Aprile 2013. Dopo quasi due mesi di sterili tentativi di creare una maggioranza quantomai risicata, il PD e il suo “leader” (che poi si dimostrerà tutt’altro) Bersani si trovano ad affrontare un momento solenne e sempre importante: l’elezione del nuovo Presidente della Repubblica. E’ qui che si consuma uno dei più grandi delitti della storia politica, che vedrà come vittime il Pd stesso e il popolo italiano. La storia (purtroppo) è ben nota a tutti e fin troppo melodrammatica. Dalla prova di inciucio con Marini, alla tremenda sconfitta di Prodi per mano dei 101 franchi tiratori, all’impossibilità cocciuta del Pd di convergere nell’appetibile nome di Rodotà, proposto su un piatto d’argento dal M5S, sino al colpo di grazia per eccellenza. La salita al Quirinale di Bersani, Silvio e Monti per implorare Napolitano, intento già a far le valigie, a rinnovare il proprio settennato è stata il culmine di una telenovela incomprensibile. La successiva strigliata di Re Giorgio II nel discorso di insediamento in parlamento è stata accolta da sonori applausi dai politici stessi, i colpevoli di tutto ciò, tutto sommato felici di essersi salvati il culo ancora una volta.
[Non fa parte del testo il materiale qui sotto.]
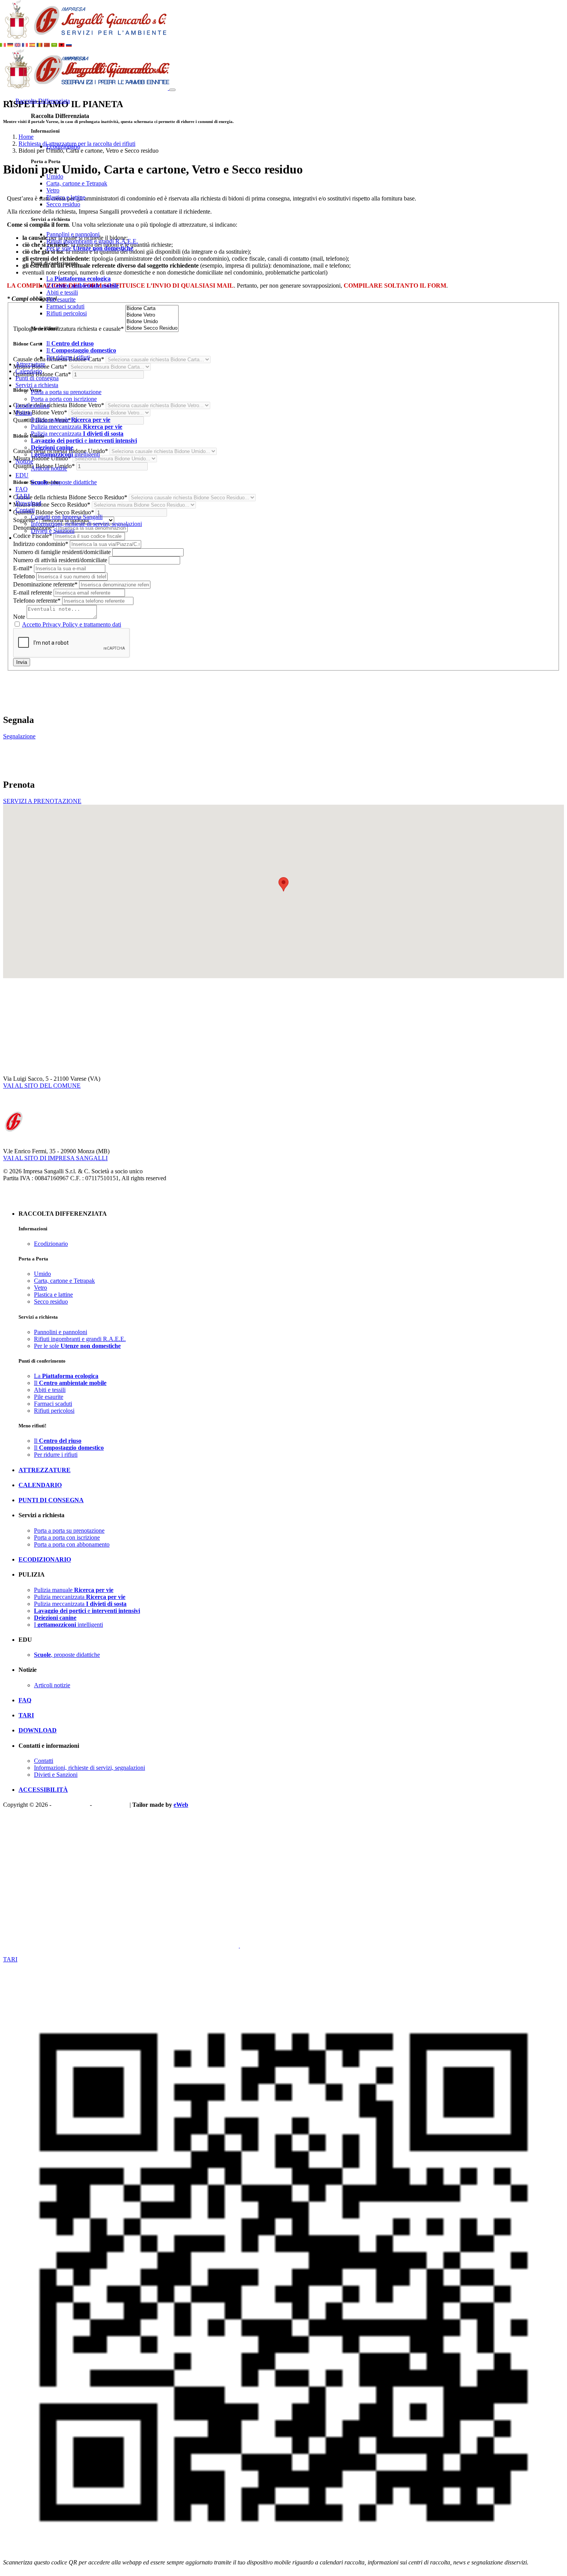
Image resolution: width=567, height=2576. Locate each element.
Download (28, 503)
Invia (21, 662)
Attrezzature (30, 364)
Il vincitore assoluto di questa baraonda è stato, neanche a dirlo, il buon vecchio Silvio, che una volta tanto aveva seriamente rischiato di esser messo all’angolo della politica da Pd&M5S riuscendo tuttavia a cavarsela (per demeriti altrui ovviamente) e ad uscirne ancor più pulito e rinvigorito. Pd affondato, Pdl in salita. What else?

Ecco, dopo un periodo del genere qualunque buon cittadino avrebbe  tratto (e lo ha senz’altro fatto) le sue conclusioni sulla pessima politica. Altri, invece, come me hanno preso spunto da questo tracollo politico per interessarsi ancor di più all’argomento e seguire gli sviluppi del nostro Paese. Partendo dal presupposto che più in basso di così non si può andare, possiamo cambiare le nostre prospettive in meglio. Magari non commettendo lo stesso errore di affidarci ad una classe dirigente vecchia e ormai scaduta, che in 20 anni ha cambiato l’Italia in peggio. Per questo tutto il marcio degli ultimi tempi può fare solo da concime per un nuovo inizio. Come cantava De Andrè “dai diamanti non nasce niente, dal letame nascono i fior“. Solamente che quel mese per la politica non è stato letame. Ma proprio merda.